19. Bölüm

453 31 30
                                    

Tekrar ben geldim. Duyurular ve yeni bölümlerde haberdar olmak için Instagram hesabımı takip edebilirsiniz. @love._.books58

Yeni bölümle karşınızdayım. İyi okumalar💫

Odada ilk uyanan bendim. Normalde erken kalkmazdım. Odanın balkonuna çıktım. Hava çok güzeldi. Biraz yürüyebilirdim. Sahil çok yakındı. Sahile gitmeye karar verdim. Üçüzlere not bıraktım. Ardından üstümü değiştirdim. Otelden çıkmadan önce kahvaltımı da yapmayı ihmal etmedim.

Sahile doğru yürürken önüme tatlı sarı renk bir kedi çıktı. Kedi âdeta beni sev diyordu.

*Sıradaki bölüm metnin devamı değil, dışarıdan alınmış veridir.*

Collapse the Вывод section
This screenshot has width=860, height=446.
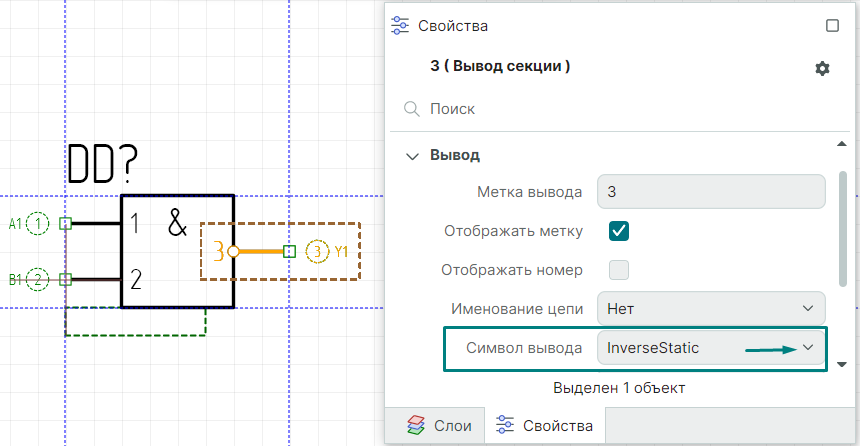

Vücudunu bacağımda gezdiriyordu. Eğilip onu sevmeye başladım.

Kediyi sevdikten sonra yoluma devam ettim. Boğaz havası insana iyi geliyordu. Keşke hep burada yaşasam diye düşündüm.

Saate baktığımda saat on buçuğu geçiyordu. Otele dönmeye karar verdim. Otele doğru aynı yolu çıktım. "Şu yokuşlar ne zaman bitecek?"diye söylendim kendi kendime. Nefes nefese kalmıştım. İstanbullular burada nasıl yaşıyordu? Her gün bu yokuşları çıkmak spor gibi geliyordur.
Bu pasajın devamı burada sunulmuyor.